Reading passage >>
--- START ---

Cinco de Mayo. While this holiday means "Yey! Tequila shots for everyone!" to most people, to me Cinco de Mayo 2009 is the day that my life changed forever. It's the day that I was brought into a conference room and told "Sorry, your position has been eliminated." What I heard and what it meant was this: "You are irrelevant." The job (working with movie studios/ record labels/ networks to arrange and host celebrity interviews) that I had loved doing since 1995 evaporated. In one sliver of a moment I lost my job, my income, friends and colleagues I loved working with. This was the job that I thought was so important that I put off having kids because I was too busy traveling somewhere in the world. Dumbest idea ever. Ever.

I remember sitting at the kitchen table that night with L., humiliated and embarrassed. I was a failure. I cried and my husband and I discussed what the hell just happened. I was made irrelevant at 10am and we were signing the papers to our dream home at 11am. We agonized over the new house. Do we? Don't we? We made the decision NOT to buy the home that we fell in love with, the house that we saw our babies growing up in. "What now?" we said. Adding to the sadness in addition to the layoff from a company I loved was our recent miscarriage and an allergic reaction and lengthy healing from from a drug that almost killed me. Losing a baby + almost losing your life + losing your livelihood + losing your friends + losing your purpose in life = a very unfortunate perfect storm of unexplainable sadness. What do you do when you are in the space of wondering if you can even move forward another day? If you're me, you do something unexpected like start a blog called The Happygirl Experiment. It was the hardest thing I could think of doing and I thought if I can discover happiness when I am in the ninth circle of hell, then I can do anything, that I will be OK.

--- END ---

Supplied material >>
--- START ---

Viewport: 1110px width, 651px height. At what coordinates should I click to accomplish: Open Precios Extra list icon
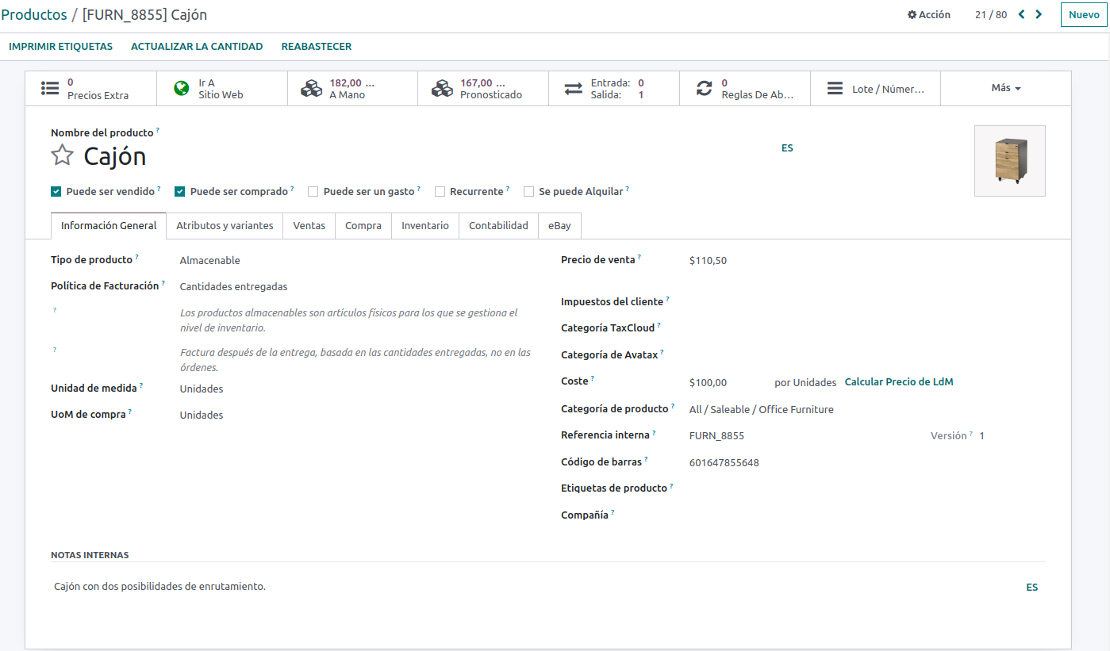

--- END ---

The problem >> Carry on the essay about losing a job on Cinco de Mayo 2009, picking up right after its last sentence.

Result >>
So here we are, three years later and I've learned a few things. In the search to get my happy back I've done things I never expected I would like hiking 7 miles in a hot desert and coming face to face with a rattlesnake, meeting experts from psychology to acupuncture, losing 100 pounds and seeing how far I can push myself. It's been life-changing and I've learned things—some profound, some small but they have all added to my happiness. On Monday, The Happygirl Experiment enters a new phase of hopeful happiness. It's the Happygirl Experiment and the Happy YOU experiment. I hope you like what's coming. Happy is on its way.

As I think back at the lessons I have learned, I wonder if I would change things, the way things happened. Often after someone goes through a "bad thing" the person will say "What happened to me made me who I am today. I wouldn't change what happened." I'm going to be perfectly honest here. Perhaps I am not as evolved but I WOULD change what happened. In the perfect world, I would still have my job and today I would be at a hotel in Los Angeles about to interview someone I admire, while my toddler daughter is out by the pool laughing with her father splashing with her pudgy little legs in the sunshine. THAT is what my life would look like. In some parallel world, I like to that it is. But it's OK because as my very wise husband said on May 5th 2009 "What is important? It is you and I and Emma (our dog). We are a family and THAT is what is important." He's right. I am so lucky.

And so, we're about to celebrate Cinco de Mayo. Let's a raise a glass of tequila together to some of the lessons learned as The Happygirl.
  1. When tragedy happens to you, you can't think straight or ahead even. What exists is the just the moment you are in. Don't get ahead of yourself. Call the person you trust most in the world. Call two. When you can't stand up for yourself, build a YOU army to protect you and carry you until you can stand on your own two feet.
  2. When tragedy happens to someone else, reach out. Call, email, text "I am thinking of you. You will be OK. I am here." That's all. It can mean the world to someone. Even if you don't know what to say, say "I'm here for you."
  3. You have an inner voice, you know what's right, you know when you are off course. Listen to it. If you don't change when you know you should, the universe will do it for you. I am not proud of the person I was right before my position was eliminated. I wasn't a nice person back then. I was spoiled and difficult. I knew that I needed to change and it didn't and the universe? Well, the universe decided to do that for me. Trust me, it's much better when you choose this for yourself. The universe is a bitch when she takes over.
  4. Macaroni and cheese does not contain narcotic properties. No matter how much you eat.
  5. When you're crying, lace up your sneakers and go for a run or walk. You can't cry and run. I tried. It doesn't work. You trip and get ugly cut lip. Choose the run, stop the cry.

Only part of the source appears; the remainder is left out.